Harry Styles’ much anticipated new album, Harry’s House, was released on Friday. It’s the follow-up album to 2019’s smash hit album Fine Line and has come right off the back of his pandemic-delayed world tour. You would think that the timeline of touring, writing, and recording to simply get back out on tour again would exhaust an artist. How would they be able to tour an album while simultaneously writing brand new material that sounds different and fresh from what they are playing night after night? However, Harry Styles seems to have come back with a sound that is lightyears away from Fine Line and with a renewed sense of comfort and ease.
What hits you straight away as the tinkling sounds and infectious beat of the first track, “Music For a Sushi Restaurant”, begins is how Styles has moved on stylistically from his last album. By the time the scat singing, doo wop-esque harmonies and the blaring brass of the joyful horns have you dancing and singing along to fluffy lyrics that reference fried rice, ice cream and coffee on the stove (even the goofy lyric, “I could cook an egg on you”), you realise that Styles is probably having as much fun as you are. This is a welcome change from Fine Line, or even his debut album Harry Styles from 2017, where he seemed overly anxious and eager to pile on reference points, particularly from rock music history, in order to prove he deserved to be taken seriously.
In his interview for Apple TV with Zane Lowe (who absolutely raved over this album, calling it a “triumph”), Styles spoke about how the the lockdowns during the covid 19 pandemic allowed him time to relax, self-reflect and allowed himself to feel more comfortable with himself as a person, a phenomenon of the past two years that I think we all experienced in some shape or form. The results of this can be heard all over an album that seems to take inspiration from disco, soul, jazz, and R&B, not just a rock sound in a bid to increase his credibility. “Late Night Talking” takes influence from sounds of the 80s and the hit single “As It Was” clearly has sprinkles of inspiration from A-ha. Despite this new sound, he returned to work with frequent collaborators Kid Harpoon and Tyler Johnson nearly exclusively but this small writers room doesn’t have a stifling effect on Harry’s House at all.

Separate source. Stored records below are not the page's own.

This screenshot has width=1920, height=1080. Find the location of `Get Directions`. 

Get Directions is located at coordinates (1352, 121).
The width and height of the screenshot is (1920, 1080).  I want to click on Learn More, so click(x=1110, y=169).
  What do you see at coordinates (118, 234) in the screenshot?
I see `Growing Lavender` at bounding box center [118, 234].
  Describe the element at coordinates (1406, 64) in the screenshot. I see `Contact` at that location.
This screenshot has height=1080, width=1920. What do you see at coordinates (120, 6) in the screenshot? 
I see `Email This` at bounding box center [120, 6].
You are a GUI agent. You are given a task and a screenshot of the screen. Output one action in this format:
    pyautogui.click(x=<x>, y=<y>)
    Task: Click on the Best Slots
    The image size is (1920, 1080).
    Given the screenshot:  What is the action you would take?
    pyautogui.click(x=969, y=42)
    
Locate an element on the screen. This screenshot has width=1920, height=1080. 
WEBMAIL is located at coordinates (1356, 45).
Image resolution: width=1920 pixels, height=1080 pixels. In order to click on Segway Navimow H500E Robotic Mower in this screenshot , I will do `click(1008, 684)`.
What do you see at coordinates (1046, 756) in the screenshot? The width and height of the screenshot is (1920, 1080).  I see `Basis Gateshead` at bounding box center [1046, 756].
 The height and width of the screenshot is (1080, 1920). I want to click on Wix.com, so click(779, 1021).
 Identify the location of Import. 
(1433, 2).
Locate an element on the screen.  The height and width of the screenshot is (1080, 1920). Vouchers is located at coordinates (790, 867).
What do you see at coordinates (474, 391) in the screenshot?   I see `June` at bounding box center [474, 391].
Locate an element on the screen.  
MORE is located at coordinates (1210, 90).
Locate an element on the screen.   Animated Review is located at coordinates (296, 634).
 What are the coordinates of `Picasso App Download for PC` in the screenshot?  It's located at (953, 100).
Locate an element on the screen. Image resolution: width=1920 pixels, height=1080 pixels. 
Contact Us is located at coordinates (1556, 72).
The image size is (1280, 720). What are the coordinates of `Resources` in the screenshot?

Often an artist will have a small team of writers if they want to try something a bit more experimental or take more musical risks but Harry’s House has quite low emotional stakes lyrically. “Daydreaming,” may have shallow lyrics but is a genuinely groovy sex fantasy that samples the Brothers Johnson’s 1978 disco classic “Ain’t We Funkin’ Now”. ‘Cinema’ is similar in this way but again, the rhythm guitar makes the song just funky enough to stand out. The songs are mostly about romance or sex: Styles is pondering a past love, but never too upset about it, or sometimes drawn to someone new, but not absolutely head over heels either. He’s “not worried” about who his ex is going home to on the ballad “Little Freak”; he’s not drunk after multiple bottles of wine and despairing, he just simply has the “grape juice blues” in “Grapejuice”.
Then again, an album doesn’t have to produce groundbreaking lyrics or say something profound to be good. That’s not to say that there are no dark themes on the album: “Daylight” contains a lot of drug references, “Matilda” is a touching guitar ballad advising someone to leave a hostile family situation, and the gorgeous “Boyfriends” is for a friend in a toxic relationship, inspired by bad boyfriends he saw his sister bring home. But, in a similar philosophy to his beauty brand Pleasing, the priority is your listening pleasure and Styles sounds genuinely at ease with writing songs where he will sonically make that happen without any expectations of how he should sound or what he should be talking about. He has described Fine Line before as a record about romance, sex and sadness. Harry’s House is like the other side of the coin to Fine Line - it’s about romance, sex and feeling good about normal life for a change.